---------- 元の文章 ----------

闇の左手

闇の左手 (ハヤカワ文庫 SF (252))

闇の左手 (ハヤカワ文庫 SF (252))


 二度読みました。最初は重さに耐えきれず、二度目にようやく読めた感じ。あらすじは……「闇の左手 あらすじ」とググったらたくさんでてくるのでそちらにお任せします。解説とかいろいろ、たくさんあります。わたしが発する拙い言葉より断然お役にたつかと。わたしはコチラの方が仰っていることがとても納得できましたです。

 ゲド戦記の作者です。知らずにゲドは見ました。あれはあれでよかったと思ってる。原作まで読もうとは思わなかった。あの世界はあれで十分良かった。

 さて、闇の左手。ご紹介しました方ほど論理的な説明はできません。言葉が思いつかないのです。ゲンリー・アイにもエストラーベンにも思うことはあるけれど、ロボットでもなく、人でもなく、どういう言葉で表現したらいいのかわからない。彼らがどんな物語でも見たことがないほど過酷な旅の中で掴んだそれを「愛」とか「尊敬」とかで表現しつくせないと思うんです。

 エストラーベンは彼、彼女ではない。同時に彼、彼女である。そして感情もあり、プライドもある。一個の生命体として見ようとすると、いかに今自分がゆがんだ世界にいるのか分かってしまって直視できない、そんな感じです。

 長い旅路だった。とにかく長い旅路だった。わたしの中ではエストラーベンが残りました。長編ではあるけれど、それ以上に重い。うう。

----------

「闇の左手」の感想文で、長い旅路を読み終えた筆者の中に残ったと書かれている登場人物は誰ですか？

---------- 提供データ ----------

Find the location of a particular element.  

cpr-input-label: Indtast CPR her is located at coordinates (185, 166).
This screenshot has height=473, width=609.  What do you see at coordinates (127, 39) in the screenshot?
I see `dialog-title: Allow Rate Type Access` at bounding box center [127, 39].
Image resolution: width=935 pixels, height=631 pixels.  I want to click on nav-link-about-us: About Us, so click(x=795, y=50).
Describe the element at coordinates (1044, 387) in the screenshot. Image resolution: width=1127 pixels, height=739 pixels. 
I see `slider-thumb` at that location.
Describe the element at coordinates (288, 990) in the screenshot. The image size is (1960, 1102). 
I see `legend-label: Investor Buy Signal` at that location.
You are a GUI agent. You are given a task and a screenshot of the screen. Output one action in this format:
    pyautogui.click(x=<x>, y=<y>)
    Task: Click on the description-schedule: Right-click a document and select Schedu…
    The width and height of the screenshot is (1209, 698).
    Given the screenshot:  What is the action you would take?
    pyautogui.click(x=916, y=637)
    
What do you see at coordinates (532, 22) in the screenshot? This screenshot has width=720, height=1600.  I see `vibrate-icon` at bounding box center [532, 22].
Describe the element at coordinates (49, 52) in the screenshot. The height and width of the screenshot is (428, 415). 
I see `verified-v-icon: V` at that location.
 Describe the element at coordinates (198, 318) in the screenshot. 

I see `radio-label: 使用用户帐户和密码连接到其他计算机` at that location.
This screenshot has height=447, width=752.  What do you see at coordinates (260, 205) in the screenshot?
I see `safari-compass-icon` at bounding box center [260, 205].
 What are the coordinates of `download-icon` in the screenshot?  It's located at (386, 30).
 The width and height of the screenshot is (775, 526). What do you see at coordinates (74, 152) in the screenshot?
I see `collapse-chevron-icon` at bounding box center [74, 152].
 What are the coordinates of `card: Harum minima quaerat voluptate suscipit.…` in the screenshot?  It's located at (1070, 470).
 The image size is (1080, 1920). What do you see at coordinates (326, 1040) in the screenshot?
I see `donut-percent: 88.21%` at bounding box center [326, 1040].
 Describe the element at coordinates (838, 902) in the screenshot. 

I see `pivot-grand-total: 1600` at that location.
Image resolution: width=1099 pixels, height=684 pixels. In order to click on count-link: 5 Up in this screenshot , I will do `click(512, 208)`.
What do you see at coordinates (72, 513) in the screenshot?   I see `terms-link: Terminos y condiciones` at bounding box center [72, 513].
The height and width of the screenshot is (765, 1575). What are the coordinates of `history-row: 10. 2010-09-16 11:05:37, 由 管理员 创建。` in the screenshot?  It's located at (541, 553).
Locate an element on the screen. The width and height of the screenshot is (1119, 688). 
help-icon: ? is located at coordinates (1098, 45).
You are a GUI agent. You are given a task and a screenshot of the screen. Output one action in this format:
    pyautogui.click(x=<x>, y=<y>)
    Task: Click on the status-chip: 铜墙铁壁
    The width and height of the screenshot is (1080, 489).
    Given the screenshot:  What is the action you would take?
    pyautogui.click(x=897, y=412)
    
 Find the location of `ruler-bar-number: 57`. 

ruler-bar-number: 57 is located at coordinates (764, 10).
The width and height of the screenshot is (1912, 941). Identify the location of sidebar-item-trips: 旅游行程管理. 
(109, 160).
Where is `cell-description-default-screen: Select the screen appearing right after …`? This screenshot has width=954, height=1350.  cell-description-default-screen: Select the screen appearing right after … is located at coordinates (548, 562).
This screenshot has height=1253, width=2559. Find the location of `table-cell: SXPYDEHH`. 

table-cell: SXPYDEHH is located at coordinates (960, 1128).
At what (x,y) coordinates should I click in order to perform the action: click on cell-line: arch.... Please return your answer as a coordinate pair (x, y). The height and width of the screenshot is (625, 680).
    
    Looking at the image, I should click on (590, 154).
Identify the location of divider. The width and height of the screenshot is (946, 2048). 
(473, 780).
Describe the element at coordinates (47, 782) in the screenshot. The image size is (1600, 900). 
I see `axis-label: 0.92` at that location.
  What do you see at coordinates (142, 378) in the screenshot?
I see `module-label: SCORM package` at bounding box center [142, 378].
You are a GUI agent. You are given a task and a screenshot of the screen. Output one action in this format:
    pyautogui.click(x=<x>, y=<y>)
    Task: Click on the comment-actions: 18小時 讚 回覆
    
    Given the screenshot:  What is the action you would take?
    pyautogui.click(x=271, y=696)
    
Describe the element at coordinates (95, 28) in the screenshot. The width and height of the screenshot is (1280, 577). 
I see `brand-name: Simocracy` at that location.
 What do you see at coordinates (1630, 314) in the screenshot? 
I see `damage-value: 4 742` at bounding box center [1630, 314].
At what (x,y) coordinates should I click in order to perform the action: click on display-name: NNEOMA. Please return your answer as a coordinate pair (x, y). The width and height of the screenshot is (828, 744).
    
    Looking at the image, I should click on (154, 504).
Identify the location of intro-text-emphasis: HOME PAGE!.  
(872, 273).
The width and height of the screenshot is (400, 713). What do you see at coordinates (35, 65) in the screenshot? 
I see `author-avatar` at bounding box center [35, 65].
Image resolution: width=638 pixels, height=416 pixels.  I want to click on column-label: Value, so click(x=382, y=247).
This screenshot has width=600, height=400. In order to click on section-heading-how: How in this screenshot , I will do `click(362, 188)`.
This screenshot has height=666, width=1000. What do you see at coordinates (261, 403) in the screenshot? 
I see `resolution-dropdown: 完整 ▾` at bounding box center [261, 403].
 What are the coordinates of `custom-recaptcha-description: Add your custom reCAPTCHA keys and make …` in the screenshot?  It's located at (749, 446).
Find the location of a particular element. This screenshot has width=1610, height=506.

----------

**課題の結果:** エストラーベンです。